After we went home, I kept breastfeeding, waiting for the excruciating, foot-sweat inducing pain to go away. It never did. One day, I lost it. I burst into tears and said I couldn't do it any more. That day and the next, I gave Camryn formula. The day after that, the guilt set in. It was a Monday and Joe was at work. I woke up that morning, and decided I was going to continue breastfeeding. I breastfed her every 3 hours. The pain was horrible still, but I was doing what was right for her! I was so proud to tell Joe when he came home from work that I had breastfed her all day.
And then, a few days later, the pain was even worse. Again, I lost it. I collapsed on my bed, and Joe came over and asked me what was wrong. "I want to do what is right for her, but it's making me miserable. It's making me resent her. I don't know if I can do this anymore," I told him through tears.
"Sweetheart.... Summer drank formula and she is as healthy as can be. You have tried so hard to breastfeed Camryn. I bet she would rather drink formula and have a happy mom than be breastfed and have you upset and in pain all of the time. That stress isn't good for any of us."
He was right. I hated the idea of giving up. I wanted to do the "right thing". I didn't want to be judged for not breastfeeding. But I had to do what was best for us as a family, so I did. We continued to give Camryn pumped milk that was stored in the freezer for awhile, and after it was gone she got formula.

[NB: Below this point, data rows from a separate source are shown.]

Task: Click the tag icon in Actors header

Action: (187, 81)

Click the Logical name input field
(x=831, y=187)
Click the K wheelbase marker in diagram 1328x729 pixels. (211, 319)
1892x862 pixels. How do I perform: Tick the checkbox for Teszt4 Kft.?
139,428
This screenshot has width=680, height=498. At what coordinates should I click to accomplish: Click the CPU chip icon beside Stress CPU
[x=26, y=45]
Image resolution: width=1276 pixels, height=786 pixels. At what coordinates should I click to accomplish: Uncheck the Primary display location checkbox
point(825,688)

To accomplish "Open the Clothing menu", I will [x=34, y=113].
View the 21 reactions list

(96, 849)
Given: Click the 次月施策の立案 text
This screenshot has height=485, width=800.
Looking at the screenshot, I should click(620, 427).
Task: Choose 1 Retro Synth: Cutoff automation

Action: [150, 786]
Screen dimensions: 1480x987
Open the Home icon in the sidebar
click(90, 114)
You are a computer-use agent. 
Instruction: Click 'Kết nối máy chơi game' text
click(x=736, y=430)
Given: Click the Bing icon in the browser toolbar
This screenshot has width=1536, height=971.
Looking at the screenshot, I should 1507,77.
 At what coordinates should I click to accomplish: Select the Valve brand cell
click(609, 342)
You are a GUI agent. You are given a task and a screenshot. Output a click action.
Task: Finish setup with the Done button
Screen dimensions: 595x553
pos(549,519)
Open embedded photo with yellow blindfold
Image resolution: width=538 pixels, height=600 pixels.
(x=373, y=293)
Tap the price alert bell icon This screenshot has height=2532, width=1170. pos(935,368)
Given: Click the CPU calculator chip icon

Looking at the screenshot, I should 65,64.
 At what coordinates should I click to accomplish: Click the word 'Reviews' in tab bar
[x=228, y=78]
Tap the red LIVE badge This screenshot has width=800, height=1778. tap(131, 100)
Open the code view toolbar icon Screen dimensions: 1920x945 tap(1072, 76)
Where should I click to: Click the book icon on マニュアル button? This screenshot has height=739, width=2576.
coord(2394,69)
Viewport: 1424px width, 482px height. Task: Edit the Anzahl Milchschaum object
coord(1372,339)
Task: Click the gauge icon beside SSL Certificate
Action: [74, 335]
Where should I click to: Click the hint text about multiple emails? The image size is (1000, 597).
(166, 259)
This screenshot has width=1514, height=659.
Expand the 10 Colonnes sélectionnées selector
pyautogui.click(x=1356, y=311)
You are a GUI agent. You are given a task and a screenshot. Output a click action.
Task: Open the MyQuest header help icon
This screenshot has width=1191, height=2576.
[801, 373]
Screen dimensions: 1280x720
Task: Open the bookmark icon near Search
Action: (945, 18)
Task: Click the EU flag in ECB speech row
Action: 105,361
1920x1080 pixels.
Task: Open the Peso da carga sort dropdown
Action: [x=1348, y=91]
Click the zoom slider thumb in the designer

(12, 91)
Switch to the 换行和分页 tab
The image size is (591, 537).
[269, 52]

My girls are as happy, healthy, and smart as can be. While I still wish I could have breastfed them, I know that they still got all the nutrition they needed, and they had a happy mom to go along with it. Some of you are going to think that I could have tried harder. Maybe I could have. At the time, I felt like I was doing the best I could. Now, I wish I could have given it one more day. But the point is, decisions such as this are so very personal. I could never judge another mom for not breastfeeding. If telling my breastfeeding story helps even one person feel better about their own decision, or helps someone think twice about judging another mom for making a choice different than their own, then sharing this will be worth it.